Mais nous avons développé parallèlement un autre secteur, celui de la « scénographie d’équipement », c’est-à-dire la conception technique de lieux de spectacle : l’autre fondateur de Scène, Jean-Hugues Manoury, a une longue expérience de décorateur, mais aussi de directeur technique.
Dans le bureau d’études Scène, est-ce que la part de la scénographie d’équipement est plus ou moins importante que la scénographie – muséographie ?
En fait les deux activités se complètent. En termes d’image, la partie muséographie est plus valorisante, les lieux (Alésia, la Grotte Chauvet, les grandes expositions) sont des vitrines irremplaçables. Mais l’activité scénographie d’équipement est très importante en nombre d’offres.
Les collaborateurs de Scène travaillent dans l’un ou l’autre de ces deux secteurs en fonction de leur formation et de leur expérience. Pour ma part, j’ai reçu une formation de directeur technique de spectacles, j’interviens donc dans le domaine de la scénographie d’équipement. Certains, formés aux Art déco par exemple, ont rejoint la partie muséographie.
En quoi consiste concrètement votre travail de scénographe d’équipement ?
Notre rôle va de la définition du cahier des charges technique jusqu’au choix des équipements. Nous définissons le travail avec l’architecte : volumétrie, jauges, visées, il s’agit de définir la vision qu’on va donner à une salle de spectacle.
Notre travail recouvre, selon les lieux, une grosse partie technique qui concerne tout ce qui est serrurerie, machinerie et menuiseries scéniques, et la définition de tous les équipements de cage de scène. Avec toute la partie réseau scénique, réseau courant fort, courant faible, sonorisation, éclairage scénique, vidéo.
Mais y a-t-il véritablement une « cage de scène » au Louxor ?
Non. Dans la grande salle, on a simplement conservé la petite scène devant l’écran. Dans une des salles au sous-sol, prévue pour une certaine polyvalence, il y aura également une petite scène.
Dans le cas d’un cinéma, on travaille évidemment avec l’architecte sur le respect des normes CST (Commission supérieure technique de l’image et du son). Par exemple en termes d’angle de visée, d’espacement entre les rangées de fauteuils, ces normes imposent, dans une certaine mesure, une typologie de salle.
Quel genre de normes devez-vous respecter pour les sièges ?
La norme CST impose 90 centimètres minimum de « pas de gradin » : c’est la distance qui sépare un extérieur de dossier de l’extérieur du dossier placé juste devant. Bien entendu on peut augmenter la distance pour gagner encore en confort. Au Louxor, le pas de gradin sera de 90 centimètres. Cela, c’est obligatoire. Ensuite, l’encombrement d’un fauteuil répond à d’autres normes. Le passage libre de circulation entre un dossier et l’assise du fauteuil placé derrière lui doit être au minimum de 35 centimètres (siège relevé). Pour un passage de cette dimension, la loi impose de ne pas dépasser 16 sièges de front. Mais il y a des aménagements : on peut augmenter le nombre de sièges à condition d’augmenter de 2 centimètres par siège supplémentaire la largeur du passage : par exemple avec 17 sièges, il faudra 37 cm, et avec 18, 39 cm. Jusqu’à 60 centimètres pour 50 sièges de front.

Énoncé
D'après le bloc de texte ci-dessus, quel sera le pas de gradin au Louxor ?

Données recueillies
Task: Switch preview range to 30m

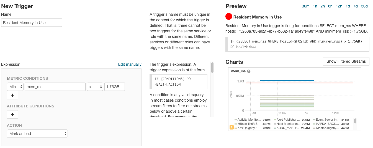Action: [305, 6]
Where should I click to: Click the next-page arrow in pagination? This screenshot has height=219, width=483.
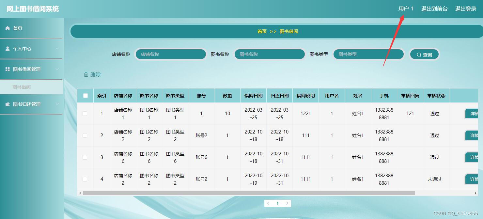pos(287,203)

Réponse obtenue
90 centimètres.